[Retr0id]

Some telemetry is blocked unconditionally during startup, although it is incomplete [1] (Perhaps I was a bit over-optimistic when I said a pihole was not required).

Custom CA certs are possible, which people on older models have been using to work around issues stemming from the X3 cert expiry [2].

[1] https://github.com/RootMyTV/RootMyTV.github.io/issues/19

[2] https://github.com/tf318/lg

[alias_neo]

I used to have everything blocked using PiHole but recently moved to a pfSense router, I guess I just need to block some hosts again.

Thanks for the links!

[gerdesj]

pfblocker-ng devel. Run the startup wizard to get a pretty safe ruleset running quickly.

[alias_neo]

I'm running pfBlockerNG already but not devel. Is that the key?

[gerdesj]

Devel is a lot better. It has a wizard to get you started that is excellent and loads of other stuff.

Disable the dynamic DNS options for DHCP on the DNS resolver to avoid problems with Python modules in the DNS resolver (unbound).

Untick the box for leaving config behind and uninstall pfb not devel. Install pfb devel.

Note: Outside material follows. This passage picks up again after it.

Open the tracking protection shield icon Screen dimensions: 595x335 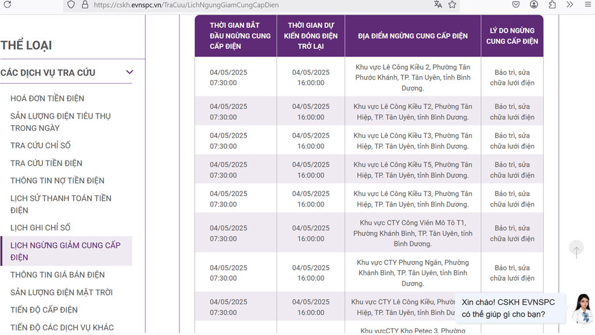click(71, 5)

Go to Firewall -> pfblockerng-devel and you will be presented with a wizard. Take the defaults but do indicate your WANS and LANS when they are asked for. You'll get a great basic PRI1 ruleset setup and DNS blocking too, out of the box. I recommend adding "TOR/Tor Project Bulk Exit List" - block inbound on WAN as soon as you work out how to do it.

There is a vast amount of built in rule set links. Give them a go.

If you want easy then go for block on inbound and/or outbound on all rules but if you need some flexibility then go for aliases and make your own rules.